Identification of Novel EXT Mutations in Patients with Hereditary Multiple Exostoses Using Whole-Exome Sequencing

Abstract

Objective: To find novel potential gene mutations other than EXT1 and EXT2 mutations, to expand the mutational spectrum of EXT and to explore the correlation between clinical outcome and genotype in patients with hereditary multiple exostoses (HME).

Methods: The study recruited seven families diagnosed with multiple osteochondromas (MO). Family histories and clinical information were collected in detail through comprehensive physical and image examination. Patients with deformities and functional limitations were classified as "severe" and the remaining without functional limitations were classified as "mild," in accordance with previous study.
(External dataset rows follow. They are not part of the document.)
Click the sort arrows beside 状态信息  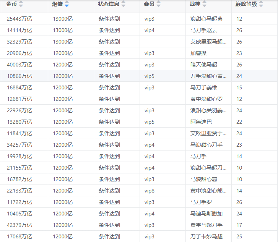tap(124, 4)
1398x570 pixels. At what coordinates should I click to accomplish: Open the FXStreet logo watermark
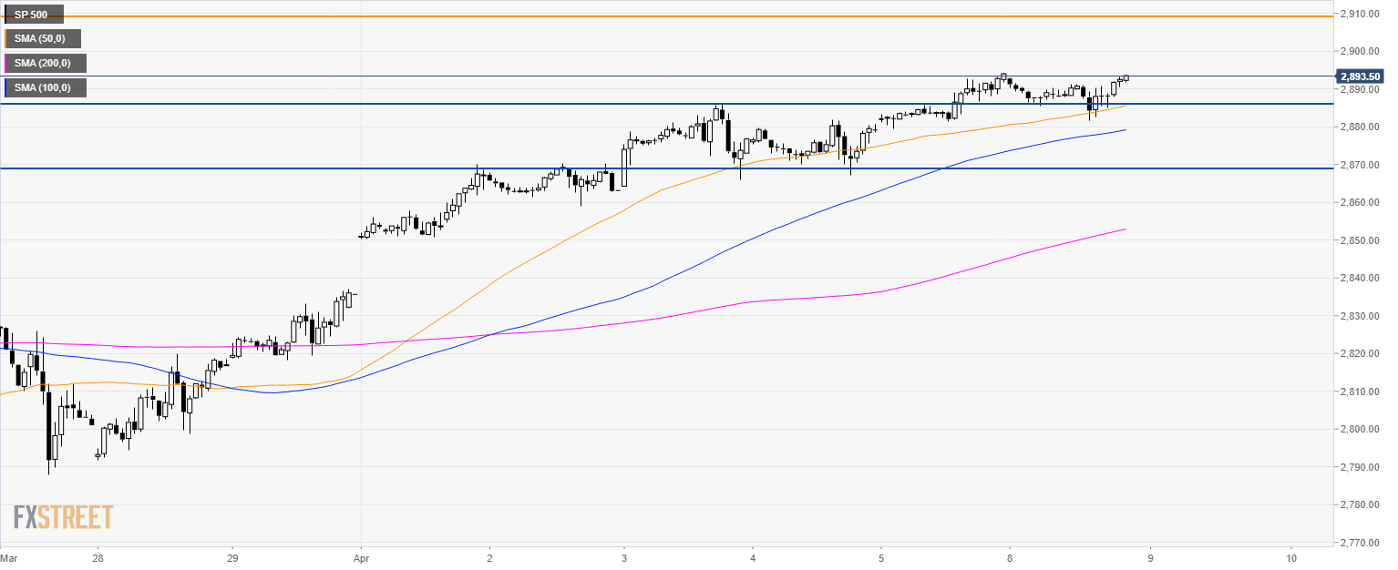point(63,517)
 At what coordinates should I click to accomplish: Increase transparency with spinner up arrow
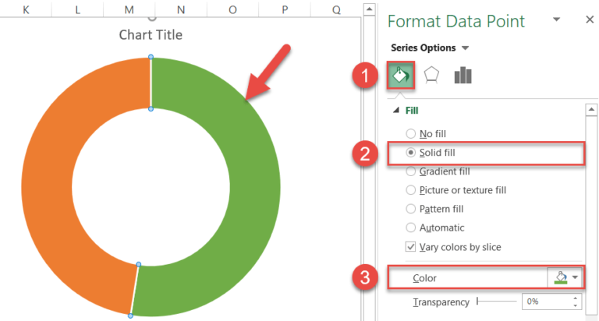pyautogui.click(x=576, y=298)
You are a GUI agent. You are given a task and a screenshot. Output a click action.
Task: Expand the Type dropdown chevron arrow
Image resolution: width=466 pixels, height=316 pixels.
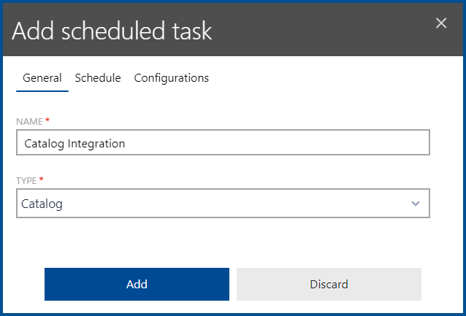coord(416,204)
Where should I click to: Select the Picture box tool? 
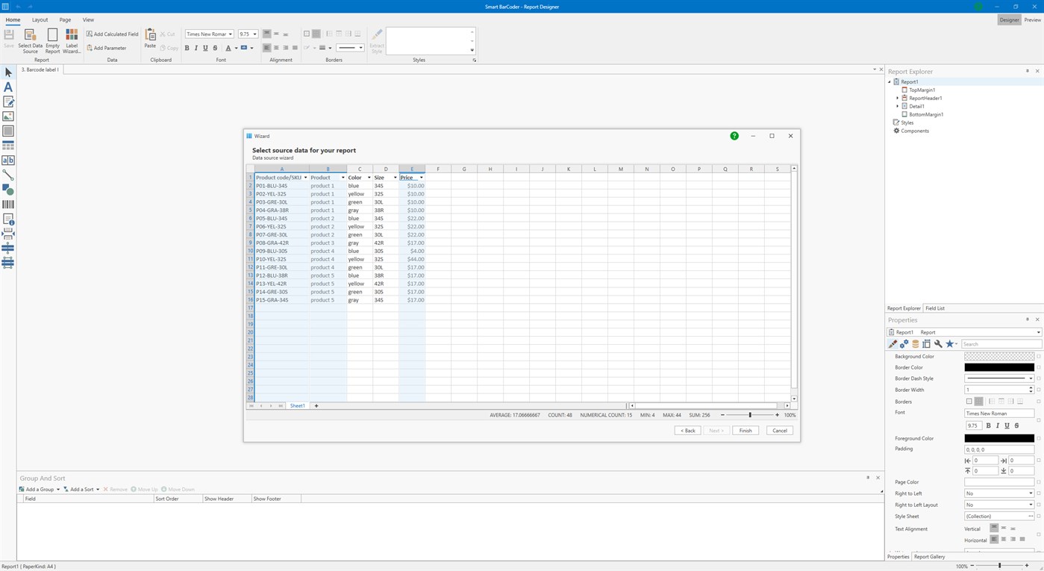(7, 117)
Whole-exome sequencing (WES) was performed on a total of 13 affected individuals, 1 available unaffected relative, and 10 healthy unrelated individuals. Sanger sequencing was used to validate the screened mutations. Finally, the structural change in protein caused by pathogenic mutations was analyzed using information from the relevant database online and we attempted to correlate clinical phenotype with genotype in patients with HME.
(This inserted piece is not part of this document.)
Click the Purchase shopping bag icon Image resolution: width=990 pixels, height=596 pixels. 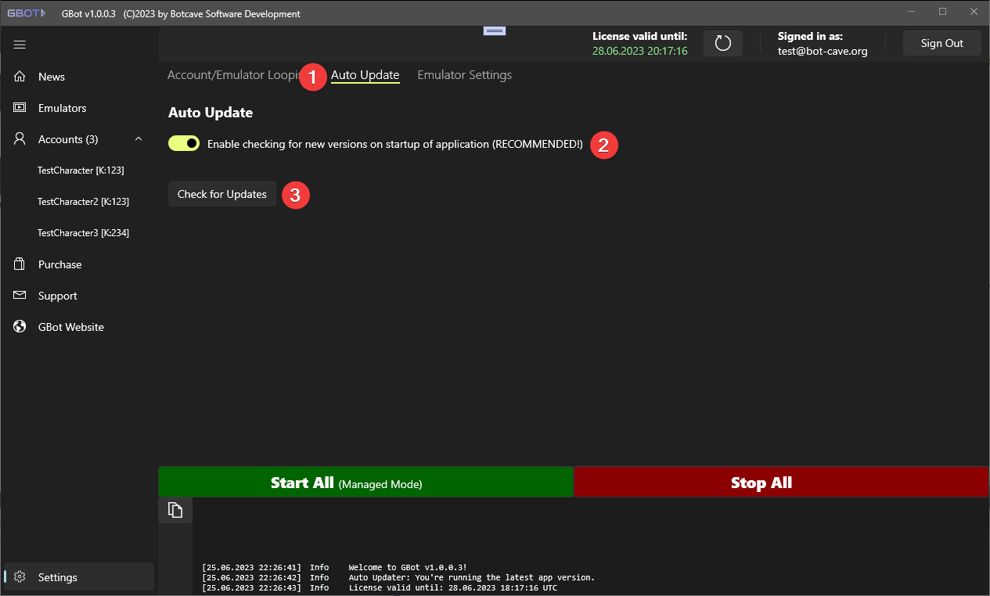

Results: Other than EXT1 and EXT2, no novel potential gene mutations were found through WES. We identified nine heterozygous mutations in EXT1 or EXT2. Of these mutations, four have not been reported previously. These are c.996delT in exon 2 of EXT1 (family 1), c.544C > T in exon 3 of EXT2 (family 2), c.1171C > T in exon 7 of EXT2 (family 5), and c.823_- 824delAA in exon 5 of EXT1 (family 7). The other five mutations have already been reported in previous works. It was surprising that we found two mutation sites, in exon 2 and exon 5, respectively, of EXT1 in 1 patient diagnosed with MO, when his father had two mutation sites, in exon 6 and exon 5, respectively, of EXT1 and EXT2 (family 4). In addition, 1 patient showed degeneration, while his father only exhibited slight symptoms (family 7). In our study, among 51 affected patients in seven families, the sex ratio (male vs female) was 58.9% (n = 30) vs 41.2% (n = 21). Male patients seemed to show more severe symptoms compared to females, but because the sample was small, we did not obtain statistically significance results.
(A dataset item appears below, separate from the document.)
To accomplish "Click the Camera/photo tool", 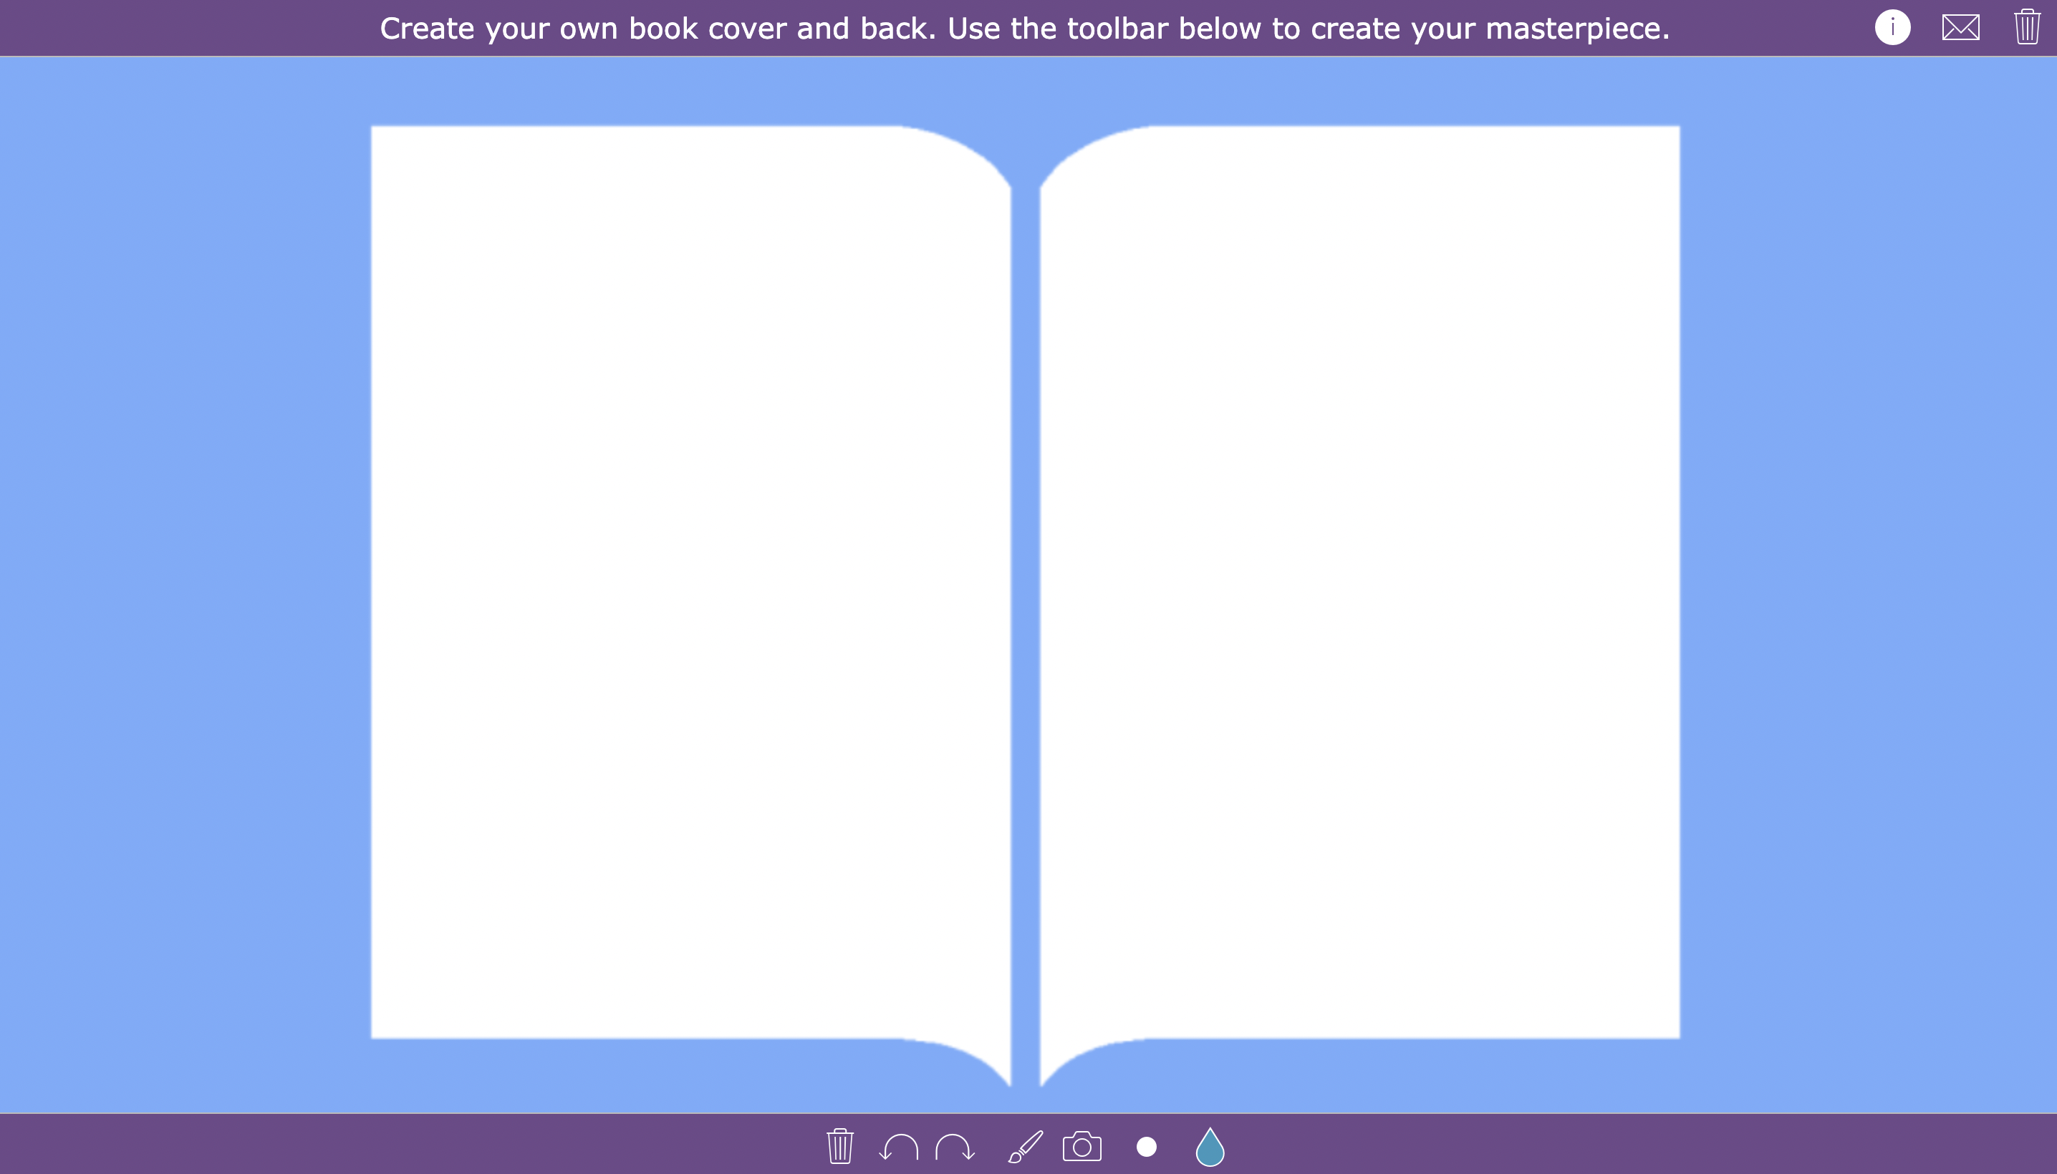I will [x=1083, y=1147].
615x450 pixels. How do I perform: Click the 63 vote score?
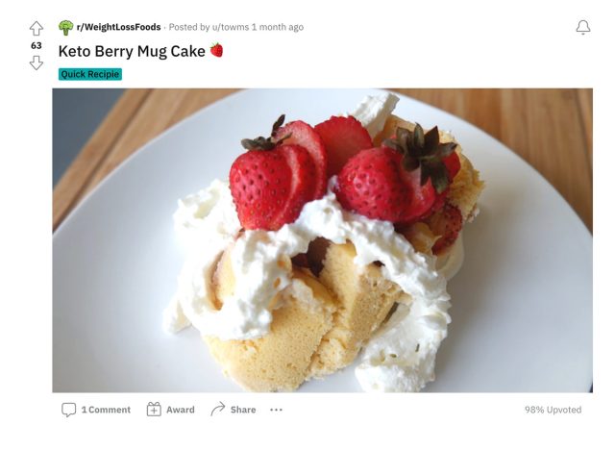(x=37, y=45)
Conclusion: Whole-exome sequencing to screen pathogenic gene mutations was applied successfully. Although no third-gene mutation associated with HME was found, a total of nine mutations across EXT1 and EXT2 were identified, four of which are novel. Our results expand the mutational spectrum of EXT and can be used in genetic counseling and prenatal diagnosis for patients with MO.

Keywords: Bone tumor; EXT1; EXT2; Hereditary multiple exostoses; Whole-exome sequencing.

Figure 1

Pedigree of seven families with multiple osteochondroma (MO). Black symbols represent the affected individuals and open symbols represent unaffected individuals. Circles and squares represent females and males, respectively. Arrows identify the probands in each family.

Figure 2

Appearance and radiology of the probands. (A) F1: X‐rays shows multiple exostoses on bilateral distal femur; (B) F2: One obvious bony prominence on his right rib; (C) F3: A huge exostosis on the proximal femur affecting the activation of hip joint; (D–F) (F4–F6, respectively): The X‐ray plain film shows multiple exostoses near the knee requiring surgery; (G) F7: a cauliflower‐like exostosis on the top of the pelvis; (H) F7: The plain radiograph of the distal femur showed extensive osteolytic lesions and obvious calcifications with a soft‐tissue mass.

Figure 3

Mutation analysis. (A) a frameshift mutation, c.996delT in exon 2 of EXT1; (B) a nonsense mutation, c.544C > T in exon 3 in EXT2; (C) a nonsense mutation. c.2053C > T in exon 10 in EXT1; (D) a missense mutation, c.896G > A in exon 5 of EXT2, a point mutation, c.8C > T in exon 2 of EXT2, a deletion, c.1469delT, in exon 6 of EXT1; (E) a nonsense mutation, c.1171C > T in exon 7 of EXT2; (F) a nonsense mutation, c.514C > T in exon 2 of EXT2; (G) a frameshift mutation, c.823_–824delAA in exon 5 in EXT2.